#### DATA LISTING:
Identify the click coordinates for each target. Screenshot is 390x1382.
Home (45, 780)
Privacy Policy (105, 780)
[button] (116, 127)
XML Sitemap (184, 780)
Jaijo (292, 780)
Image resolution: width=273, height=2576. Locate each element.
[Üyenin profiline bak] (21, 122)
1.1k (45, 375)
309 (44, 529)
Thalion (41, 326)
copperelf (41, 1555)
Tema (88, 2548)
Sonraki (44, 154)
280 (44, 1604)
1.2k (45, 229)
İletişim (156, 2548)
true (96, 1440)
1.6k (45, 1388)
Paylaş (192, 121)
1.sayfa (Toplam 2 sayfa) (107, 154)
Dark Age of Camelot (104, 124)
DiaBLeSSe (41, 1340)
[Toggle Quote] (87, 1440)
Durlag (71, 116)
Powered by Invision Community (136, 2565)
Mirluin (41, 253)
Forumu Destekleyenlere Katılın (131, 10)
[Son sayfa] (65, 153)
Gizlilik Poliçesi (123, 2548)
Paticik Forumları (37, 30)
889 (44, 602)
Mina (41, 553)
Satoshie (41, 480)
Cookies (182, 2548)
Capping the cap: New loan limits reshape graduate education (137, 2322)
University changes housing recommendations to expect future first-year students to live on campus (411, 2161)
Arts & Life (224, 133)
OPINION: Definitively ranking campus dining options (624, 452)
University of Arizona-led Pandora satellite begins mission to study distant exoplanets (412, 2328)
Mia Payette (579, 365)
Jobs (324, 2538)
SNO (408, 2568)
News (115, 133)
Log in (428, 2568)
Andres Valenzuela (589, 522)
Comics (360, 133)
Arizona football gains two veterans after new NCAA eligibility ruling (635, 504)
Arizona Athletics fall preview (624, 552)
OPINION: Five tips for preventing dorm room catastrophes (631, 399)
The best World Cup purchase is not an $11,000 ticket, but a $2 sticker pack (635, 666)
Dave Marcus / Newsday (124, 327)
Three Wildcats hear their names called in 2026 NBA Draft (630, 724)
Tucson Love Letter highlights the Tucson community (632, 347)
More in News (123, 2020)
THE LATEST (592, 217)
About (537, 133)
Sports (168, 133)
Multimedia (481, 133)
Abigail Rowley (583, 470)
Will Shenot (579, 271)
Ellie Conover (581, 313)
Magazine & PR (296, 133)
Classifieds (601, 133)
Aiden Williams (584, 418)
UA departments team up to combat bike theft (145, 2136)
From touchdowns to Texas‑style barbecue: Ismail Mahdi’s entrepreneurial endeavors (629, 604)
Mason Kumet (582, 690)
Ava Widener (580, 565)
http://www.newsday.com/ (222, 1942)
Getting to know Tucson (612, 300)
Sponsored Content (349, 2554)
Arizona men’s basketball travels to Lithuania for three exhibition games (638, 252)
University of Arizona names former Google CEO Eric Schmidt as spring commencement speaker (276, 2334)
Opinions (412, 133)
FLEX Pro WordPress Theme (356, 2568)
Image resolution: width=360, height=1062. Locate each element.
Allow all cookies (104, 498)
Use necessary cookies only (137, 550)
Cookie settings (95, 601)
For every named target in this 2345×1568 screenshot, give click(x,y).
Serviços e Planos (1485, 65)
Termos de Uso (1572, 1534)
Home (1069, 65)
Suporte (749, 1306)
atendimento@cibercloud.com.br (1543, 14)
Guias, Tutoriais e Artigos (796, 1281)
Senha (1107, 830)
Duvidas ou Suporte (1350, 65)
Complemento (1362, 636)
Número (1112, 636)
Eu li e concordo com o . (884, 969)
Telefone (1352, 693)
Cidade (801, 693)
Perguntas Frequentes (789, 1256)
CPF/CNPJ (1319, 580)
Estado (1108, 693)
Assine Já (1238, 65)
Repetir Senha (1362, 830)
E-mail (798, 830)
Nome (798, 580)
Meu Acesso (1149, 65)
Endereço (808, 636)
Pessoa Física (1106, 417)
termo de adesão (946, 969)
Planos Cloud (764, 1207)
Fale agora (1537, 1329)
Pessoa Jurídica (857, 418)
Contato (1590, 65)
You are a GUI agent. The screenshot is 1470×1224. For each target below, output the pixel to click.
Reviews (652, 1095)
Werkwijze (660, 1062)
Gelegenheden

#### HOW TO COMPLETE THIS TASK:
Lines with "Image" in the listing above: count them and give the total, nothing else.

#### TASK RESULT:
2